Para ela, governadores e prefeitos estão sendo empurrados para a reabertura das atividades por conta da “impossibilidade fiscal de manterem o isolamento necessário”, mas isso não deve significar uma retomada econômica que garanta receitas suficientes para a prestação de serviços. É como se o governo federal, ao limitar seus repasses de recursos para os entes, que estão muito abaixo do prometido mesmo para a área de saúde, forçasse indiretamente governadores e prefeitos a deixarem suas políticas de quarentena para elevar suas receitas e tentar manter serviços essenciais. Mas, para a especialista, com poucas chances de êxito a ponto de dispensar a ajuda federal, inclusive no próximo ano.

"Enquanto não houver capacidade de se ancorar a própria arrecadação tributária, não adianta colocar um garrote só no lado das despesas quando algumas delas são absolutamente inadiáveis, incomprimíveis, na federação. O teto da União literalmente impossibilita o financiamento via dívida desses serviços públicos essenciais nos municípios. Se a própria União não consegue quantificar a perda da arrecadação, imagina os Estados e Municípios. E se não houver financiamento federal, simplesmente não haverá a prestação de serviços”, afirmou ela, apontando que se desenha um cenário de greves de servidores, inclusive da área de saúde, o que seria particularmente grave em meio a essa pandemia.

Élida recentemente levou ao Ministério Público Federal (MPF), junto com o economista José Roberto Afonso, representação com dados que mostravam que até 27 de maio apenas 6,8% dos recursos disponíveis foram gastos e os repasses aos Estados e municípios foram drasticamente reduzidos a partir da segunda quinzena de abril.

Com base nesse material, o MPF abriu inquérito para apurar a utilização do orçamento destinado ao combate ao novo coronavírus pelo Ministério da Saúde. “O estudo evidencia possível ineficiência da União para enfrentar os desdobramentos da covid-19 na área da saúde em, ao menos, três aspectos: pouca utilização dos recursos previstos para despesas - especialmente nos de aplicação direta pelo Ministério da Saúde -, demora na liberação de recursos aos demais entes federativos e pequena participação da União no custeio da saúde, em relação ao financiamento total assumido pelos entes federativos”, disse o MPF ao anunciar a abertura da investigação.

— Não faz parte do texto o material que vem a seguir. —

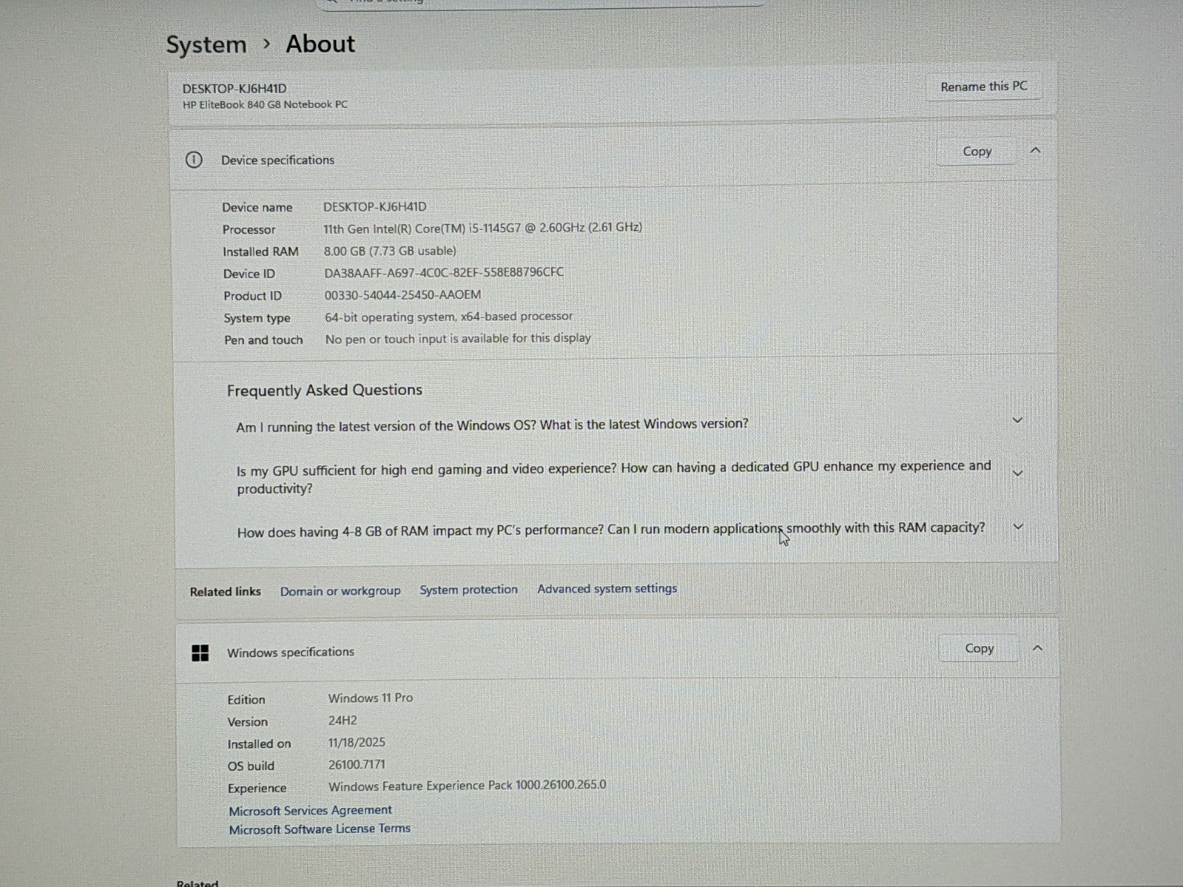
Task: Open Advanced system settings
Action: coord(607,589)
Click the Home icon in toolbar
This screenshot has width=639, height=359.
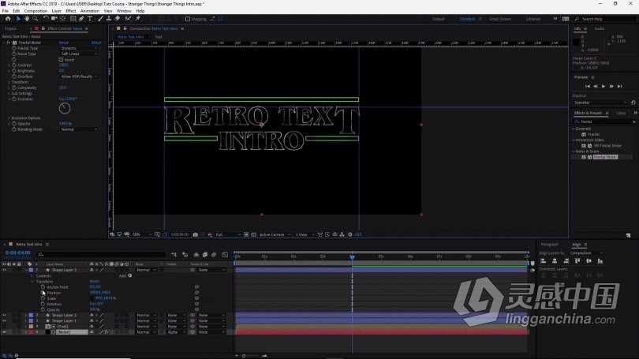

Dados do portal do Tesouro Nacional para o monitoramento de gastos da covid-19 mostram que os pagamentos de saúde para a pandemia estavam em R$ 10,5 bilhões até a última sexta-feira.

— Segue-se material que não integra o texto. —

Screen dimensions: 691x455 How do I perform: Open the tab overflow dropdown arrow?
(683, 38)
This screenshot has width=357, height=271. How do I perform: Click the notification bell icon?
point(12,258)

A procuradora avalia que, com a arrecadação em “derrocada”, se coloca em risco também o atingimento dos pisos de gasto com saúde e educação pelos Estados. Para ela, mesmo o socorro de R$ 60 bilhões da União para Estados e municípios, aprovado em maio, é insuficiente dada a situação de queda da economia e perda de receitas. "Há risco de anomia [falta de capacidade de prestação] de serviços essenciais. A gente não tem sustentação tributária".